US Patent Application 18346511. SOURCE/DRAIN REGIONS OF FINFET DEVICES AND METHODS OF FORMING SAME simplified abstract
Contents
SOURCE/DRAIN REGIONS OF FINFET DEVICES AND METHODS OF FORMING SAME
Organization Name
Taiwan Semiconductor Manufacturing Co., Ltd.
Inventor(s)
Kun-Mu Li of Zhudong Township (TW)
Heng-Wen Ting of Pingtung (TW)
Hsueh-Chang Sung of Zhubei City (TW)
SOURCE/DRAIN REGIONS OF FINFET DEVICES AND METHODS OF FORMING SAME - A simplified explanation of the abstract
This abstract first appeared for US patent application 18346511 titled 'SOURCE/DRAIN REGIONS OF FINFET DEVICES AND METHODS OF FORMING SAME
Simplified Explanation
The patent application describes a method for forming a source/drain region in a semiconductor device.
- The method involves etching a semiconductor fin to create a recess that extends into the substrate.
- The source/drain region is formed by epitaxially growing three layers of silicon germanium (SiGe) on the sidewalls of the recess.
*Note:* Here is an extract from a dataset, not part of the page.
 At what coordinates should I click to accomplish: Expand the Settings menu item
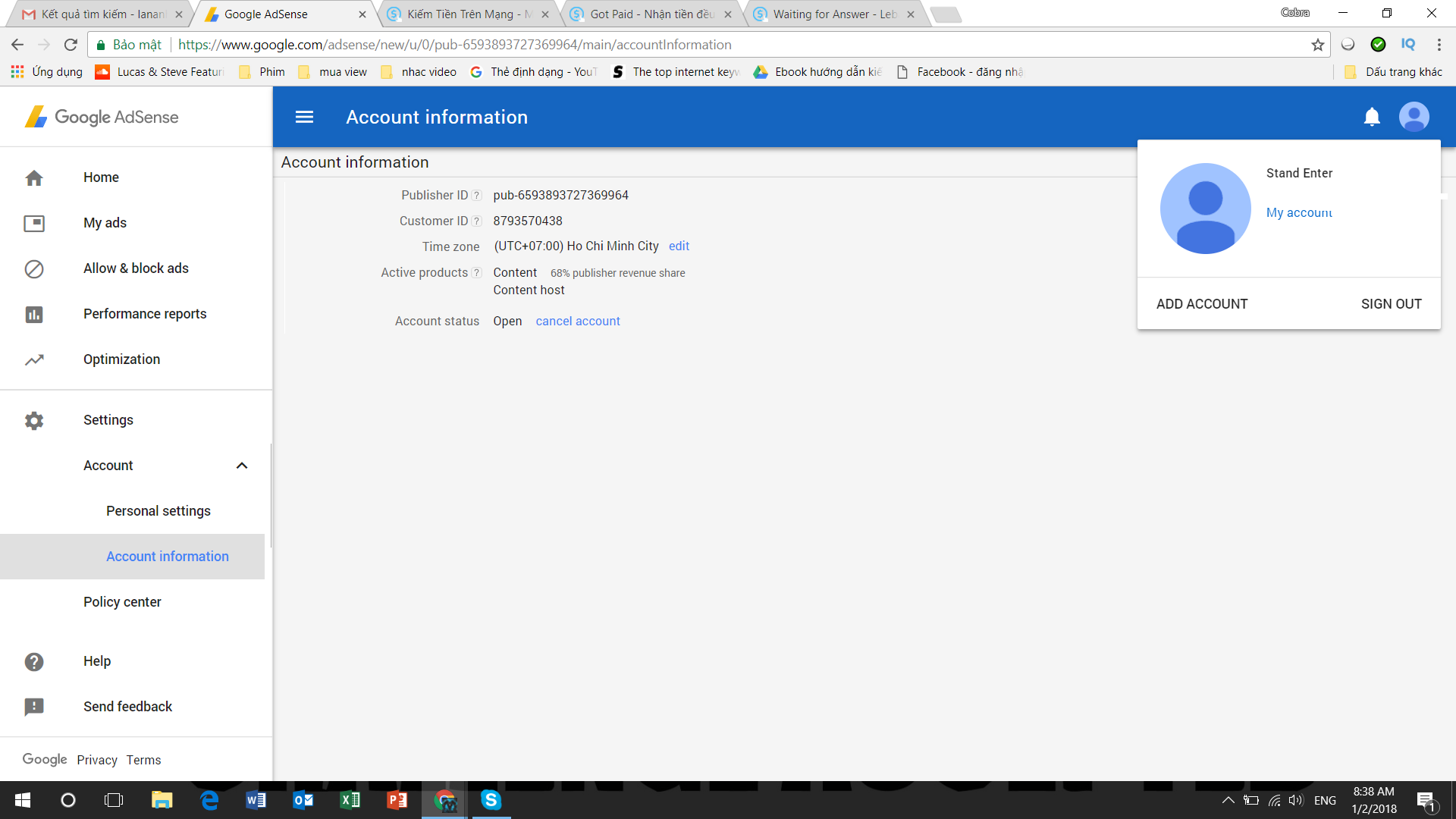point(108,420)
- The first SiGe layer has a germanium concentration of 10 to 40 atomic percent.
- The second SiGe layer has a higher germanium concentration than the first layer.
- The third SiGe layer has a lower germanium concentration than the second layer.
Original Abstract Submitted
A method includes forming a semiconductor fin over a substrate, etching the semiconductor fin to form a recess, wherein the recess extends into the substrate, and forming a source/drain region in the recess, wherein forming the source/drain region includes epitaxially growing a first semiconductor material on sidewalls of the recess, wherein the first semiconductor material includes silicon germanium, wherein the first semiconductor material has a first germanium concentration from 10 to 40 atomic percent, epitaxially growing a second semiconductor material over the first semiconductor material, the second semiconductor material including silicon germanium, wherein the second semiconductor material has a second germanium concentration that is greater than the first germanium concentration, and epitaxially growing a third semiconductor material over the second semiconductor material, the third semiconductor material including silicon germanium, wherein the third semiconductor material has a third germanium concentration that is smaller than the second germanium concentration.